» **Text segment**

################

# Need Foster Home In Los Angeles



## 3Maltmom (May 23, 2005)

Even help for a short time? We need this one out. She won't have long.

Edie, from AMA Rescue, and I, will work something out, but for now we need
her out of the shelter. Her name is Jenny.

She is in the South Los Angeles Animal Shelter. 

http://www.petfinder.com/petnote/displaype...52791&mtf=1


----------



## MandyMc65 (Jun 14, 2007)

I'm too far from Los Angeles, but would love to help if you need anything after she's out.


----------



## Cosy (Feb 9, 2006)

Oh poor poor little Jenny. I hope you find someone ASAP, Deb.


----------



## Lennabella (Mar 29, 2007)

Deb I wish I could jump on this one but you know my predicament - I am closing up this Sunday and there are boxes everywhere .. I have become the best shredder around ..
Have documents - Will shred ..

I hope someone can look after her ..

What on earth is going on - It's raining Malts !!!


----------



## 3Maltmom (May 23, 2005)

QUOTE (Cosy @ Jan 21 2009, 10:48 PM) index.php?act=findpost&pid=711223


> Oh poor poor little Jenny. I hope you find someone ASAP, Deb.[/B]



So do I Brit. Bless Jenny's little heart. Her face is stuck in my head.


----------



## 08chrissy08 (Sep 19, 2008)

Oh god, look at her. Please please, someone help her. If it were the weekend I could make the drive myself


----------



## nikkivong (Aug 25, 2006)

################

» **Tasks for this exercise**
A – Reproduce the part of the forum thread starting at "## Lennabella (Mar" and ending at "raining Malts !!!", word for word.
B – Output the lines of all the entries as a numbered list, with blank lines left out. Leave the pictures out of your answer.
The forum thread and the entries come from separate, unrelated sources.

################

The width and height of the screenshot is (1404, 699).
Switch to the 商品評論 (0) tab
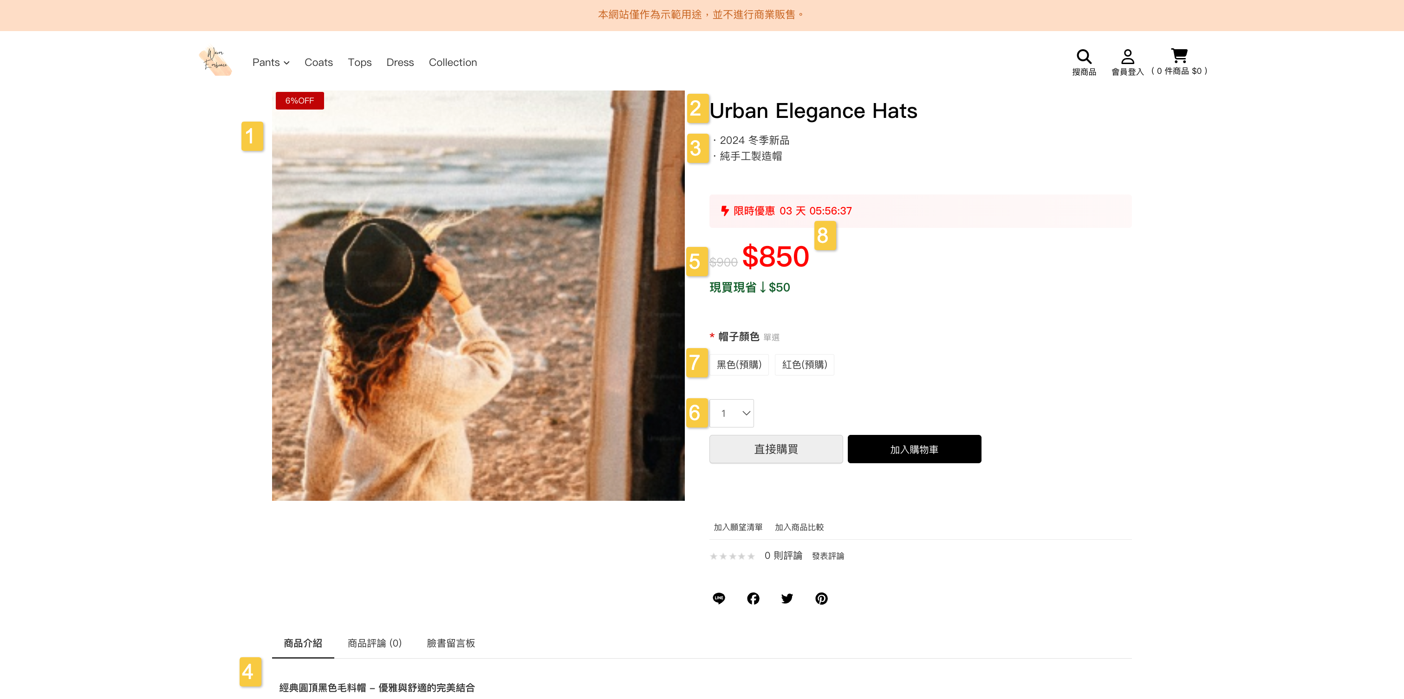374,643
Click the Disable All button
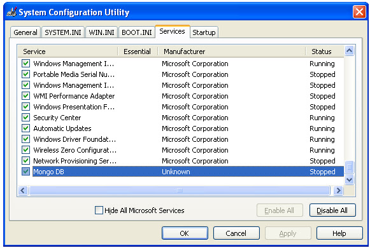The height and width of the screenshot is (248, 370). coord(332,210)
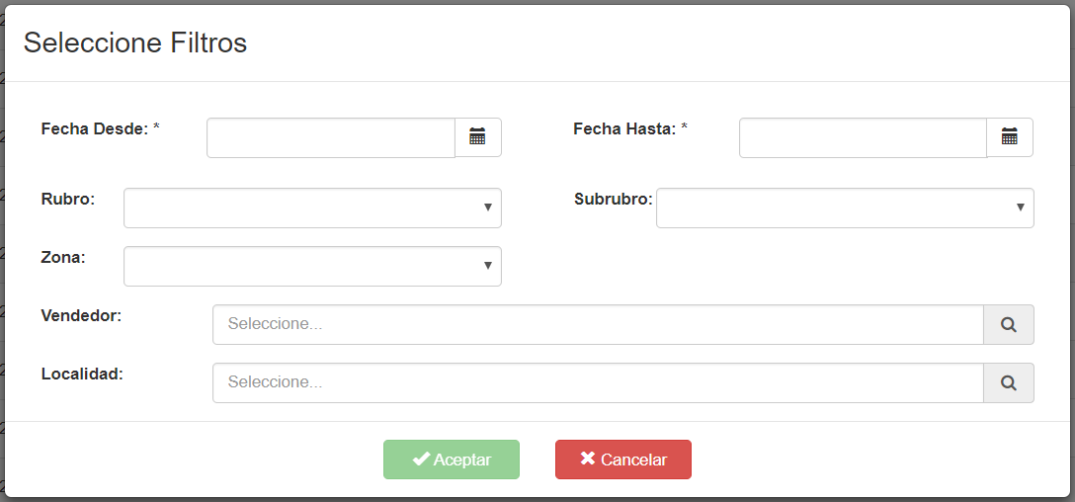
Task: Expand Rubro using its down arrow
Action: (x=487, y=208)
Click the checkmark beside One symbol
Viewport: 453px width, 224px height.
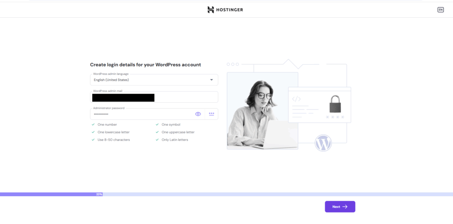[x=157, y=125]
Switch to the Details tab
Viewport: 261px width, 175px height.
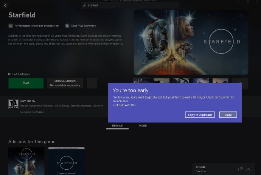coord(117,125)
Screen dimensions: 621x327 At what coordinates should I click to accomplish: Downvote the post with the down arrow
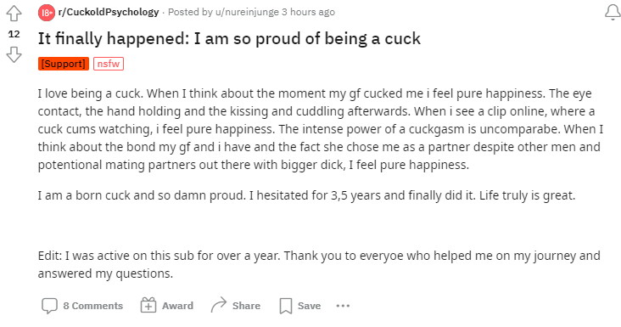point(14,54)
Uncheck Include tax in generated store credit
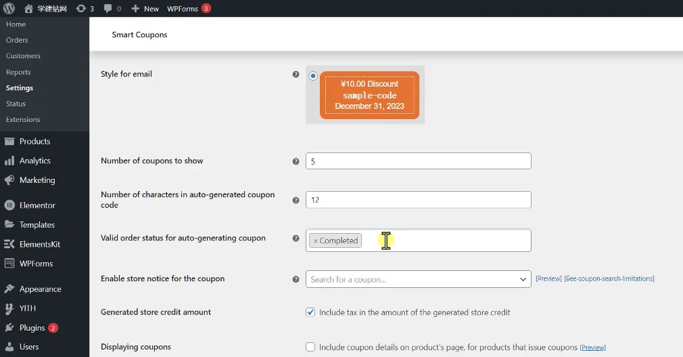The width and height of the screenshot is (683, 357). click(x=310, y=312)
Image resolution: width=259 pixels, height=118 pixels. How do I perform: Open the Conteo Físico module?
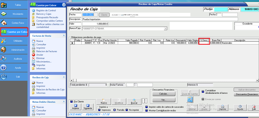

################

» **Full solutions**
A –
## Lennabella (Mar 29, 2007)

Deb I wish I could jump on this one but you know my predicament - I am closing up this Sunday and there are boxes everywhere .. I have become the best shredder around ..
Have documents - Will shred ..

I hope someone can look after her ..

What on earth is going on - It's raining Malts !!!

B –
1. The width and height of the screenshot is (1404, 699).
2. Switch to the 商品評論 (0) tab
3. 374,643
4. Click the Disable All button
5. The height and width of the screenshot is (248, 370). coord(332,210)
6. Task: Expand Rubro using its down arrow
7. Action: (x=487, y=208)
8. Click the checkmark beside One symbol
9. Viewport: 453px width, 224px height.
10. [x=157, y=125]
11. Switch to the Details tab
12. Viewport: 261px width, 175px height.
13. coord(117,125)
14. Screen dimensions: 621x327 At what coordinates should I click to accomplish: Downvote the post with the down arrow
15. point(14,54)
16. Uncheck Include tax in generated store credit
17. The width and height of the screenshot is (683, 357). click(x=310, y=312)
18. Image resolution: width=259 pixels, height=118 pixels. How do I perform: Open the Conteo Físico module?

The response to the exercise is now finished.